A viabilização de grandes projetos de infra-estrutura apresenta aspectos econômicos, políticos e socioambientais. Mas na hierarquia dos interesses que envolvem as intervenções em rios, o que se nota é a prevalência dos interesses econômicos. “Primeiro o projeto é viabilizado economicamente, nos centros de decisão ou por quem está investindo, para ver se vai dar lucro ou não. A partir daí é que começam as negociações para a viabilização política e social do projeto. Dentre esses vários mecanismos de viabilização da obra, o licenciamento ambiental, por exemplo, acaba sendo a última etapa”, afirma Chélen Fischer de Lemos, doutoranda em planejamento urbano e regional pela Universidade Federal do Rio de Janeiro.

Assim como os aspectos socioambientais tendem a ficar em último plano, no que diz respeito, especificamente, às grandes obras de intervenção em rios, a apropriação política através de práticas como clientelismo eleitoral e populismo, não é muito recorrente. “Algumas obras são eminentemente políticas. Na construção de uma nova capital federal, como foi o caso de Brasília, a simbologia política é muito mais forte do que no caso da construção de uma hidrelétrica ou da transposição de um rio, por mais importância que cada uma dessas obras tenha em seu devido momento”, afirma o antropólogo Gustavo Lins Ribeiro, da Universidade de Brasília (UnB). Muitas das características das obras em si desfavorecem a sua utilização política: o fato de serem construídas na zona rural, afastadas das cidades, dos processos decisórios se concentrarem nas mãos dos governos federal e estadual, em detrimento dos governos mais locais, que tenderiam mais a utilizar as obras públicas de maneira clientelista, dentre outros aspectos.

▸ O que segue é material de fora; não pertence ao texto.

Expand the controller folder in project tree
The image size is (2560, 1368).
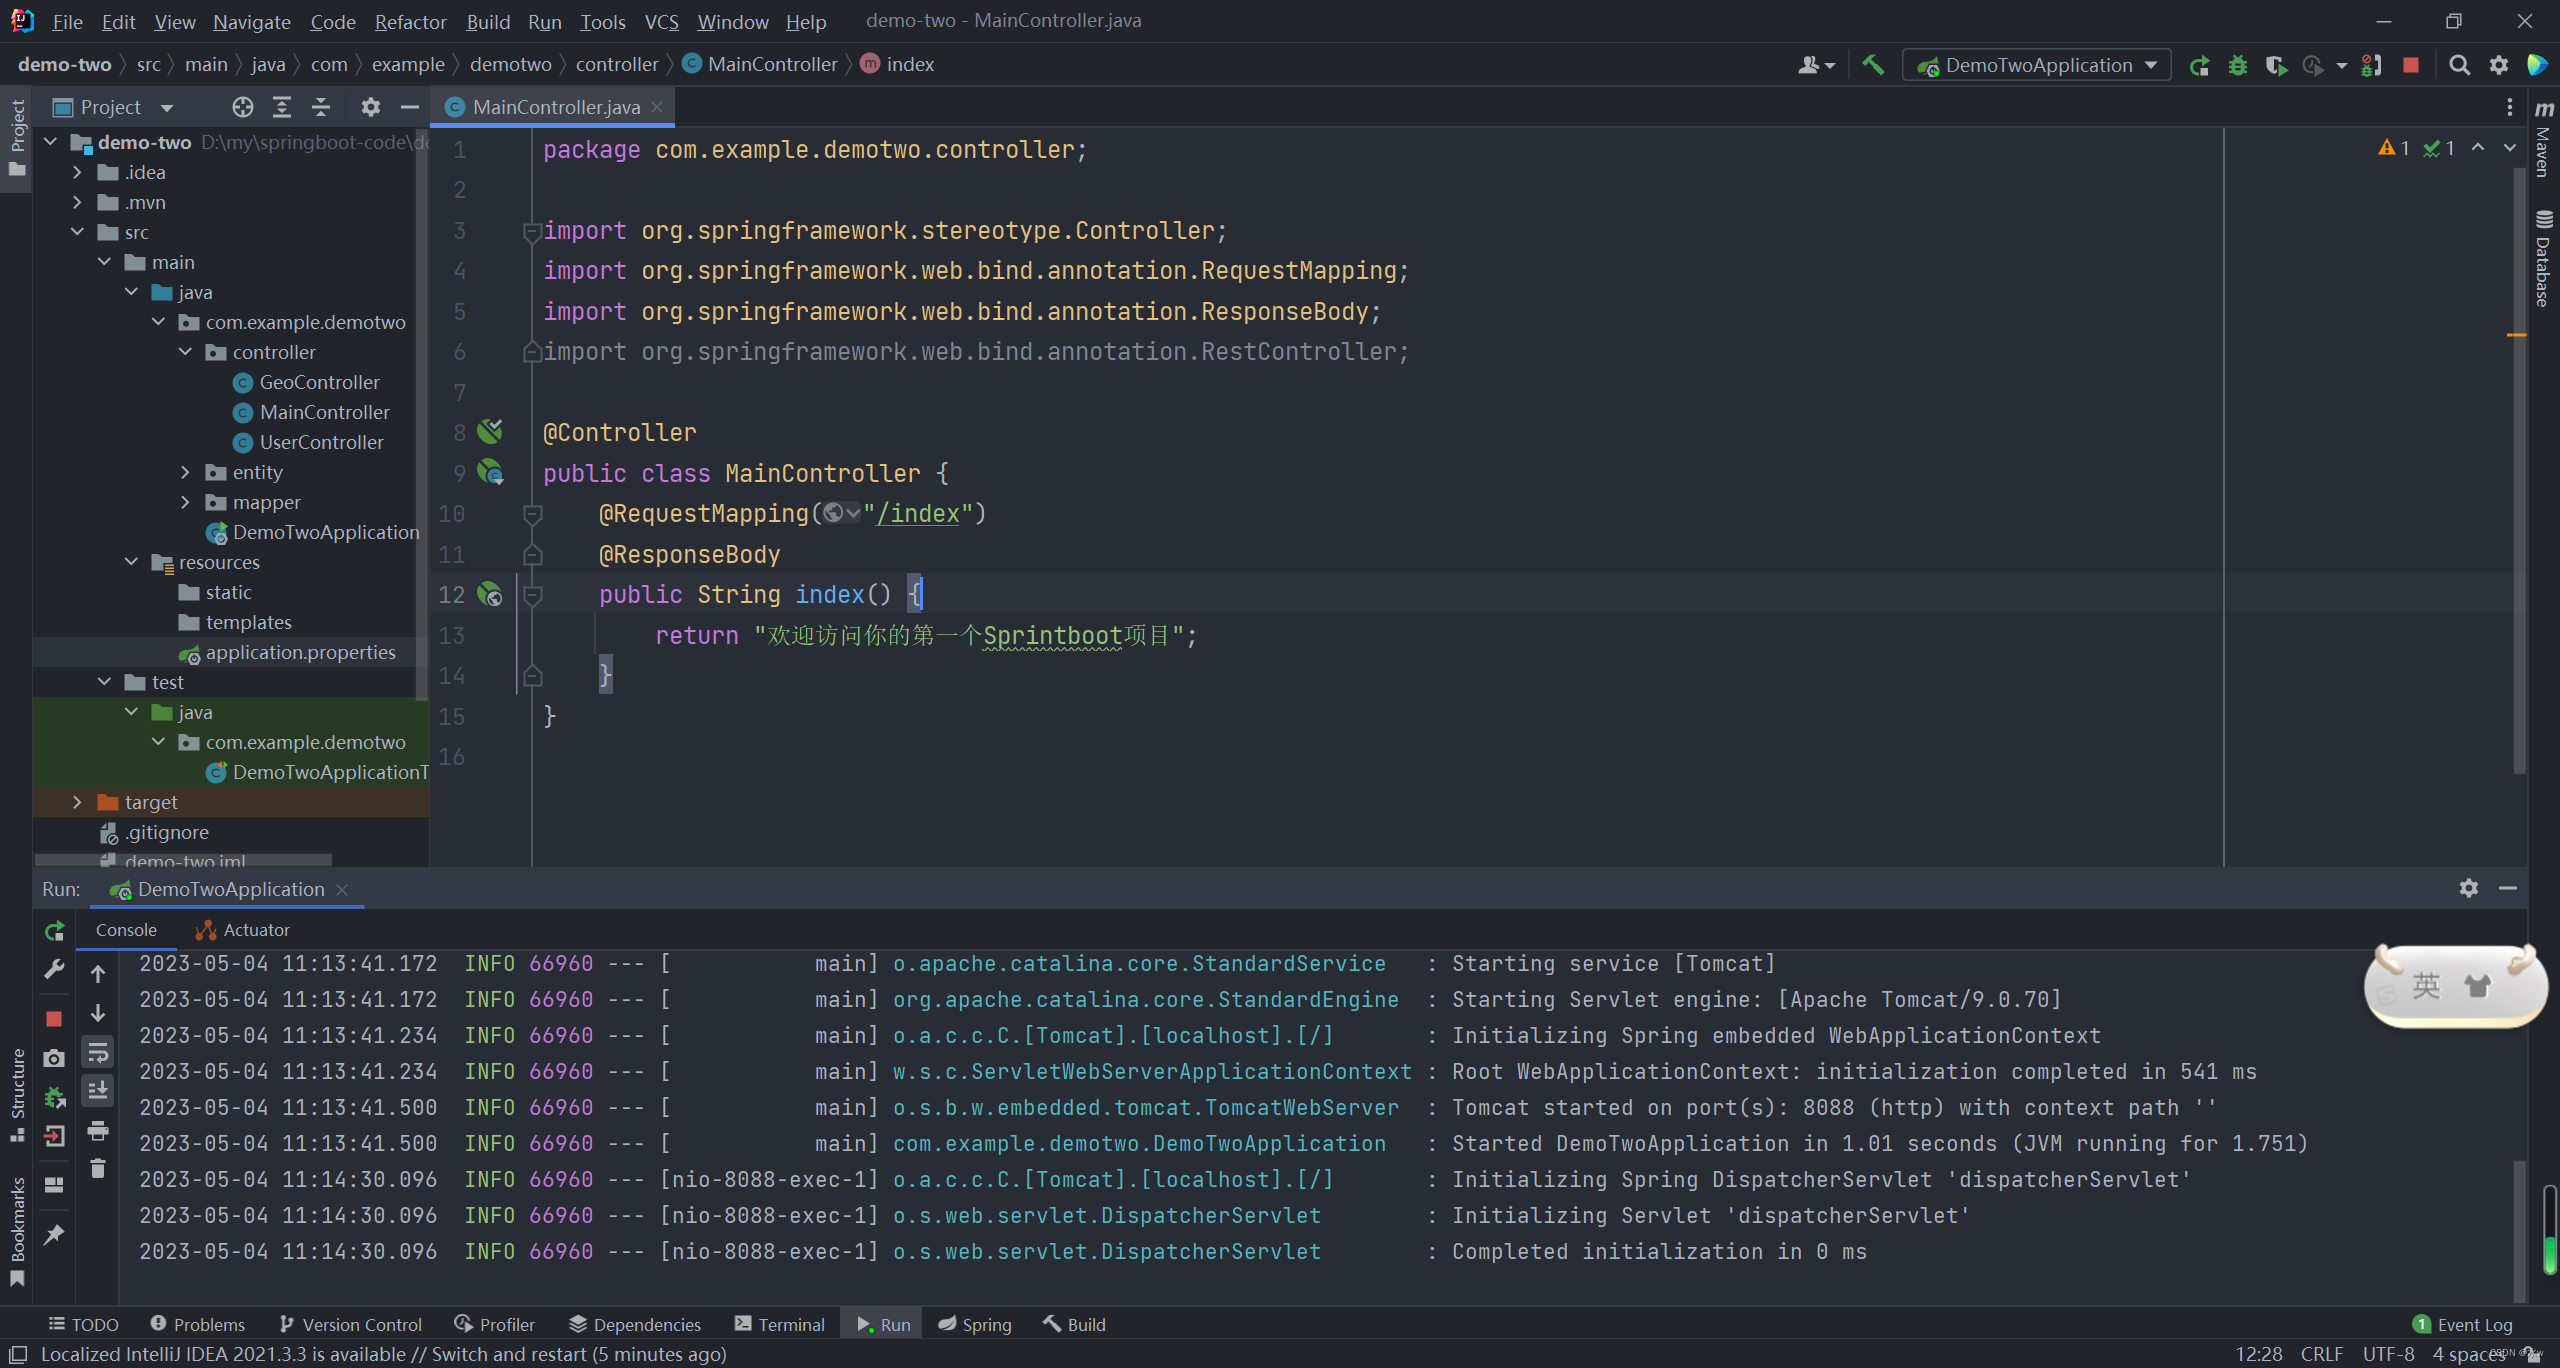(185, 350)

O governo Lula vem dando continuidade à realização de grandes obras de infra-estrutura em rios por todo o país e a transposição das águas do Rio São Francisco aparece nos discursos do presidente como um projeto pessoal, destinado a resolver o secular problema da seca no semi-árido brasileiro. Mas essas tentativas de se apropriar de forma personalista – ou mesmo populista – da construção de grandes obras seria uma característica da cultura política brasileira. “Essa é uma maneira dos estados afirmarem a sua própria potência política, mostrando-se capazes de realizar grandes obras de engenharia. A associação entre grandes obras e poder político é muito antiga, podendo remontar a momentos diferentes: desde o Egito Antigo, o Império Romano até as igrejas renascentistas. O Brasil não seria uma exceção a essa regra”, avalia Gustavo Lins Ribeiro.

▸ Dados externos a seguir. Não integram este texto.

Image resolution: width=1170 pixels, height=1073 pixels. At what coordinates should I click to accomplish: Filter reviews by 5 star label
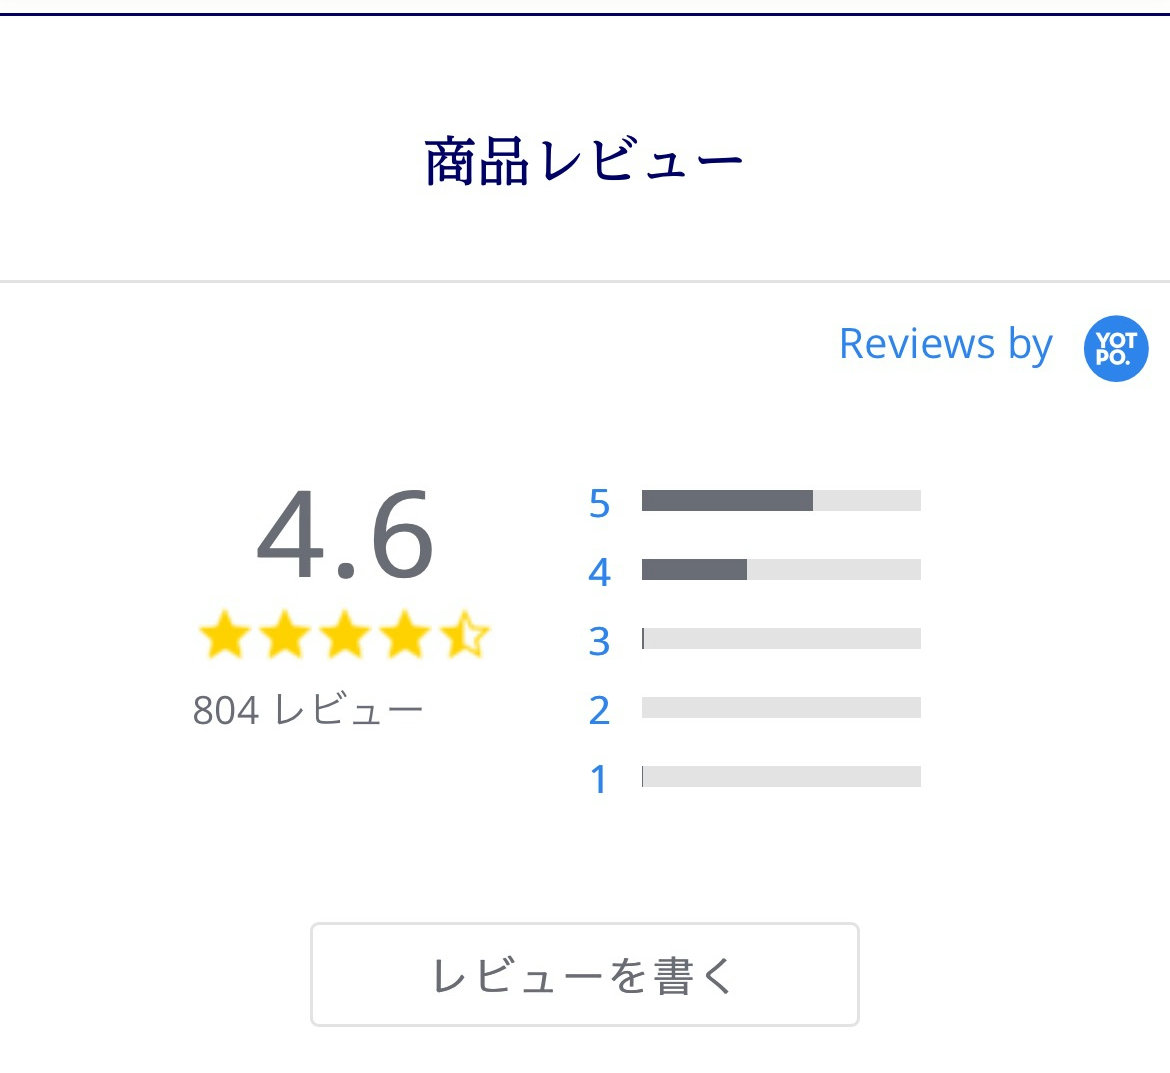599,504
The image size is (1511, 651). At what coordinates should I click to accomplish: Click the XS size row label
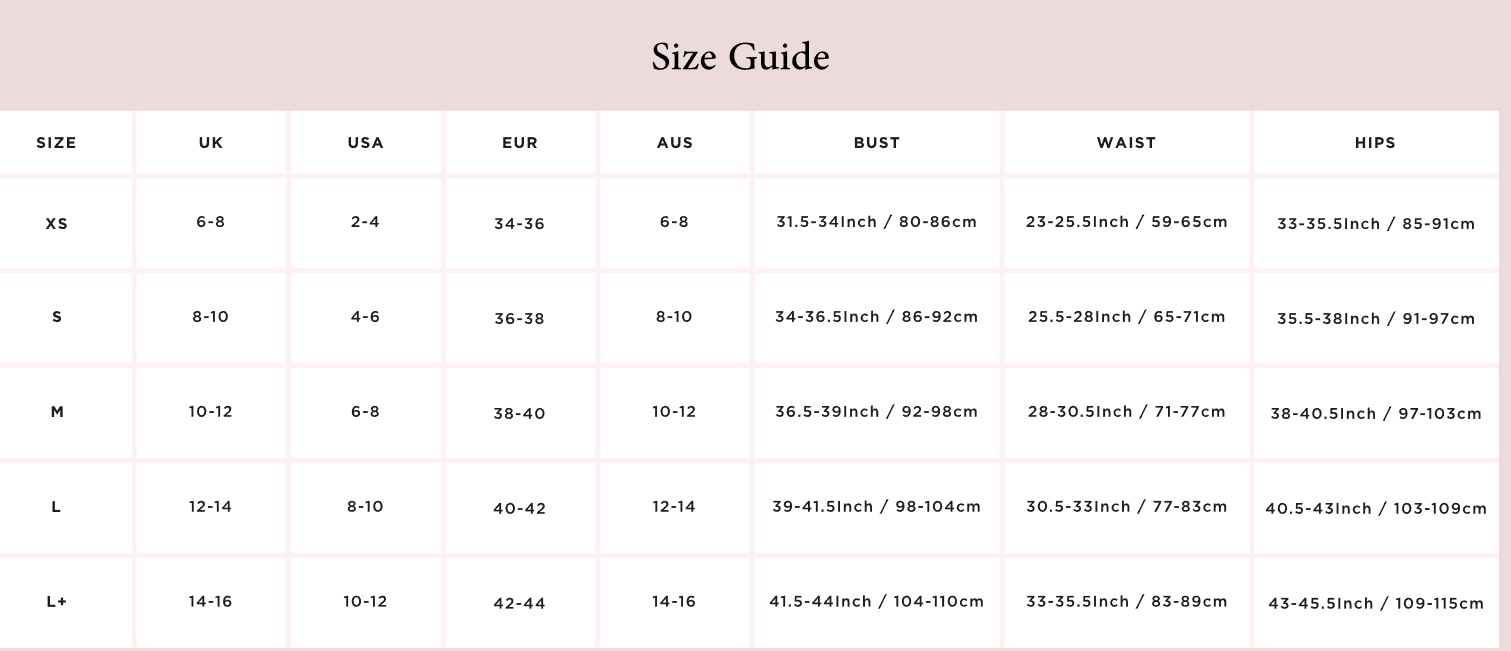tap(57, 224)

O projeto de transposição integra um conjunto extenso de grandes obras de infra-estrutura previstas no Plano Plurianual Federal (2004-2007) intitulado “Um Brasil para todos: crescimento sustentável, emprego e inclusão social”. O plano propõe o desenvolvimento e a redução das disparidades regionais. Mas sob esse discurso parece haver outro objetivo: o aumento da competitividade internacional e a integração econômica do país junto aos mercados internacionais. Para tanto, basta observar que, dentre as porções do território brasileiro que receberam e continuam a receber investimentos do governo federal em grandes projetos de intervenção em rios, além do Nordeste, está a região amazônica, na qual, historicamente, interesses econômicos envolvendo a produção de energia foram contemplados com a construção de usinas hidrelétricas de grande porte. Agora, um novo grupo de interesse surge no cenário: o agronegócio, cada vez mais empenhado no escoamento da soja e nos projetos de construção e ampliação das hidrovias.

O avanço sobre a Amazônia
O setor enérgico sempre deteve muito poder na disputa pelo uso da água na Amazônia. O caso mais emblemático é o da usina hidrelétrica de Tucuruí, construída no Rio Tocantins, no estado do Pará. A construção de Tucuruí antecede a legislação que exige, a partir de 1986, a realização de estudos de impacto ambiental e, por isso, as decisões que envolveram a construção da obra foram tomadas a partir dos interesses estritos das empreiteiras, do exército e de empresas transnacionais. Os reservatórios da usina foram enchidos em 1984, causando graves impactos socioambientais na região.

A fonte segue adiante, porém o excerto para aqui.